То, что вы говорили про Титова, это означает, что нет качественного предложения. Может, оно есть у вас?

Я говорю как ученый, и как человек, живущий в Москве, и гражданин, следящий за этим. Ведь если мы возьмем «системную» оппозицию (я очень не люблю термин «несистемная оппозиция», для меня «несистемное» – это то, что либо явно, либо почти явно настроено на демонтаж конституционного строя или применение насильственных нелегитимных методов. И Яблоко, и многие из зарегистрированных партий под это определение не попадают. Но настолько термин вжился в кровь, что я и сам иногда его употребляю).
Нашу парламентскую оппозицию. Посмотрите, кто их возглавляет? Жириновский, Зюганов… Я во время одной из своих лекций, когда говорил о выборах 2018 года, нашел в личном архиве пропагандистскую газету движения «Наш дом — Россия» 1995 года, партии Черномырдина.
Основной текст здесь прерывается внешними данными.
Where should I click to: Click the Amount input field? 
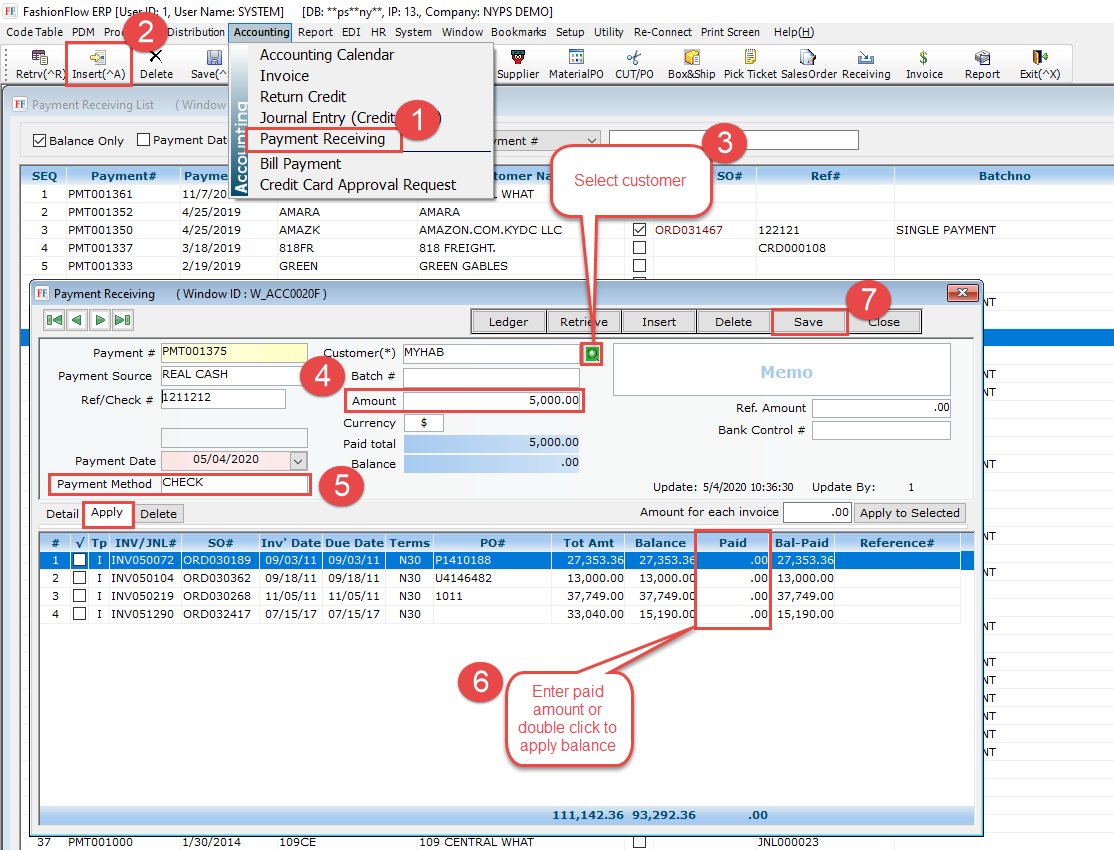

Там была карикатура, на которой были изображены вместе Зюганов, Жириновский и Явлинский. Я эту карикатуру отсканировал и воспроизводил на лекциях перед выборами 2018 года. Потом пришлось оговариваться, что вот Зюганов не пошел, вместо него Грудинин. Это я к тому, что публичные масштабные лидеры у этих партий из прошлых времен. Даже Сергей Миронов. Да, он моложе по годам и политической карьере, но он все равно появился на авансцене российской политики в начале XXI века. Он был участником президентских выборов 2004 года. А новых там нет.
Есть исключения, их можно найти, если взять лупу и пробежаться по регионам. Отдельные интересные фигуры среднего возраста. Например, очень интересная фигура Локотя, мэра Новосибирска. Или первого человека, который нанес на губернаторских выборах новой эпохи поражение действующему главе региона, Левченко в Иркутске. Но ведь и тому и другому под 60. Они тоже в политике с начала века. У нас новой фигуре очень сложно появиться в любом, даже в парламентском сегменте. Опять таки есть исключения, Клычков, который пять лет назад единственный в Москве обыграл кандидата от Единой России на выборах Мосгордумы. И ныне губернатор Орловской области. Но это исключение, которое подтверждает правило. А у либералов была и эта когорта, и скамейка запасных покороче. И слишком давно они не в парламентской политике. Навальный появился, и, конечно, у него есть интересный опыт участия в выборах мэра 2013 года, но я не собираюсь сейчас критиковать или хвалить Навального. Скажу только одну вещь – по моему ощущению то, что Навального не пускают в политику, это для него как раз blessing in disguise — благодать под видом недостатка. Навальный по своей повадке — популист и политик уличный. Он хорош, пока он преследуем властью, оппозиционер-крикун. Даже в кампания 2013 года было видно, что у Навального не хватает одного важнейшего для политика качества – успешен тот политик, который умеет строить коалиции, базу поддержки. У Навального с этим что тогда, что сейчас совсем беда.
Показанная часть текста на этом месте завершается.